According to the present invention, the following effect (E01) can be obtained. (E01) By using a cylindrical mirror whose cross-sectional radius of curvature in the sub-scanning direction is monotonically increased along the main scanning direction, a light beam is obliquely incident on the rotating polygon mirror of the scanning device having the tilt correction optical system. In this case, it is possible to easily correct a field curvature that is asymmetrical with respect to the optical axis generated in the sub-scanning direction, thereby enabling high resolution and high angle of view scanning.

[Brief description of the drawings]

FIG. 1 is a diagram showing one embodiment of a light beam scanning device of the present invention.

FIG. 2 is a diagram showing a positional relationship between a rotating polygon mirror of the embodiment, a light beam incident on the rotating polygon mirror, and an fθ lens.

FIG. 3 is a diagram showing a comparison of image plane shapes between the embodiment and a conventional example.

FIG. 4 is a view showing a distribution of a sectional radius of curvature of a cylindrical mirror used in the embodiment.

FIG. 5 is a diagram showing a relationship between a scanning angle of a light beam scanning device to which the present invention is applied and an incident angle on a rotary polygon mirror.

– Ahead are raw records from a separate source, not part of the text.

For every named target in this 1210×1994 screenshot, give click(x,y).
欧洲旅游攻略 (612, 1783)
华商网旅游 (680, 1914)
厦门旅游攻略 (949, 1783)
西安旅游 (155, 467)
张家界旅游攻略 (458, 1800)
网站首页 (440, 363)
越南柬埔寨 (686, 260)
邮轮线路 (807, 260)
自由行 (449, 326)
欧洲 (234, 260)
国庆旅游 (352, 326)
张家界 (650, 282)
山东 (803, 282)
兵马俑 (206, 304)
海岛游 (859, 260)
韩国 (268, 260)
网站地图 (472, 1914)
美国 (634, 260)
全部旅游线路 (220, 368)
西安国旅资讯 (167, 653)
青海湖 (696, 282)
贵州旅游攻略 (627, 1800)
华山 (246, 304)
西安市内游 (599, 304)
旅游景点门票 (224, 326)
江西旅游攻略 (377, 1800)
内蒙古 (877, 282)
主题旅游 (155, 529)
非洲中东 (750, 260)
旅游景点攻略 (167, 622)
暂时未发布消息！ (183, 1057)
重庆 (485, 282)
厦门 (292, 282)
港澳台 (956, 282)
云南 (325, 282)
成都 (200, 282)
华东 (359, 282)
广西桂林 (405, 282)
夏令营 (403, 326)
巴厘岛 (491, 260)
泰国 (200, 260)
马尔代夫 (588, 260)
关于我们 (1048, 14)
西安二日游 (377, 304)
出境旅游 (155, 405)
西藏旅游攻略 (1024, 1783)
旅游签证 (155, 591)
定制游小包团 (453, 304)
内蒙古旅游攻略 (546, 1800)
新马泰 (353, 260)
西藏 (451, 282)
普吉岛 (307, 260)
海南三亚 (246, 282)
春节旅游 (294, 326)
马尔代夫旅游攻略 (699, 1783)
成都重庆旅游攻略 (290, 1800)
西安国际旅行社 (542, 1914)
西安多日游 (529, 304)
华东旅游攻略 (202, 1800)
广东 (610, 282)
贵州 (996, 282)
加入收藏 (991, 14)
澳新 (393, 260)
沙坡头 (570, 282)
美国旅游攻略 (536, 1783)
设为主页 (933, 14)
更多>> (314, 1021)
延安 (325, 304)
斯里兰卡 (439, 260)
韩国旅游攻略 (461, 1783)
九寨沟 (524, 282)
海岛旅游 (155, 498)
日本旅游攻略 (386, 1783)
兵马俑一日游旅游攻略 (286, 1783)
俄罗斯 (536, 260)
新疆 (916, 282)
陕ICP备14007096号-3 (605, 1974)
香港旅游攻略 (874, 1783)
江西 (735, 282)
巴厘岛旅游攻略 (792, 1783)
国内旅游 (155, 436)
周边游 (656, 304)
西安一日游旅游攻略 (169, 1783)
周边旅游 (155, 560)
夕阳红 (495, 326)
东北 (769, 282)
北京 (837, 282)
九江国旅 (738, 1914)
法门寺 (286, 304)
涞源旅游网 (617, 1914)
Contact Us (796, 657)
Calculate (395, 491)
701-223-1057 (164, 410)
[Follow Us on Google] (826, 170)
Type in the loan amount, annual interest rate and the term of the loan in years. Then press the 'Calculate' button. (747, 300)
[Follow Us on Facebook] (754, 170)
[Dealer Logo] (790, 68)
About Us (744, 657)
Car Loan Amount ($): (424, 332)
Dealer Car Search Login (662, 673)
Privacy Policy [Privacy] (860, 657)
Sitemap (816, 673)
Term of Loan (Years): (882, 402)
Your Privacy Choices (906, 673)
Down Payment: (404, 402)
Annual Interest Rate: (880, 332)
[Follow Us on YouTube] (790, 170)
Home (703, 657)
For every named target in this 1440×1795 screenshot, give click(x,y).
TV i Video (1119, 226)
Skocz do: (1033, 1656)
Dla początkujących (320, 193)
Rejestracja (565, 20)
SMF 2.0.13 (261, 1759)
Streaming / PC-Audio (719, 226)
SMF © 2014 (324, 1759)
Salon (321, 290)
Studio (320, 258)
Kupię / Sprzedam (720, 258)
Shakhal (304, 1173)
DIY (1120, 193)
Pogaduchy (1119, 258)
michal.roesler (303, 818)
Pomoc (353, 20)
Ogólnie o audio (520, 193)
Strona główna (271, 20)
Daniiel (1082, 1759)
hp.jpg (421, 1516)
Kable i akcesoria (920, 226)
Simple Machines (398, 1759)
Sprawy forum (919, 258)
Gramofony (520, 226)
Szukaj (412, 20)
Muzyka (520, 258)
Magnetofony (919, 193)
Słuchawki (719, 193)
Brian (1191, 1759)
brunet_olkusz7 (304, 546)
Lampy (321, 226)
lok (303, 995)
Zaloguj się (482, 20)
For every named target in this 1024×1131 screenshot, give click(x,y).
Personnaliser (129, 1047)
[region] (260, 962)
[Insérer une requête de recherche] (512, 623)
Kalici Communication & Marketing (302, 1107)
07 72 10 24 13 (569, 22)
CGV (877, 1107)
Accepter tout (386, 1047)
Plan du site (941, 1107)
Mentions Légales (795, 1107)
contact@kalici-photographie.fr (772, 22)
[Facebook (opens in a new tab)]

FIG. 6 is a diagram showing a movement of a reflection position of a rotary polygon mirror of a light beam scanning device to which the present invention is applied.

FIG. 7 is a diagram showing a movement locus of a reflection position and a line image formation position accompanying rotation of a rotary polygon mirror of a light beam scanning device to which the present invention is applied.

FIG. 8 is a diagram showing a conjugate relationship between a rotary polygon mirror and a scanned position of the light beam scanning device to which the present invention is applied.

FIG. 9 is a diagram showing the relationship between the movement of the reflection position of the rotary polygon mirror of the light beam scanning device to which the present invention is applied and the curvature of the image plane.

[Explanation of symbols]

4: rotating polygon mirror, 5: imaging lens (fθ lens), 6:
Cylindrical mirror, 7a: scanned surface,

Claims (1)

(57) [Claims] A rotating polygon mirror for deflecting and scanning the light beam; and an optical system in which the rotating polygon mirror and the surface to be scanned have a substantially conjugate relationship in a sub-scanning direction. A light beam scanning device having an imaging lens for focusing on a surface to be scanned and a cylindrical mirror having a curvature only in the sub-scanning direction, wherein the light beam device has the following requirements: (Y01) the cylindrical mirror. The monotonically increasing the radius of curvature of the section in the sub-scanning direction along the main scanning direction.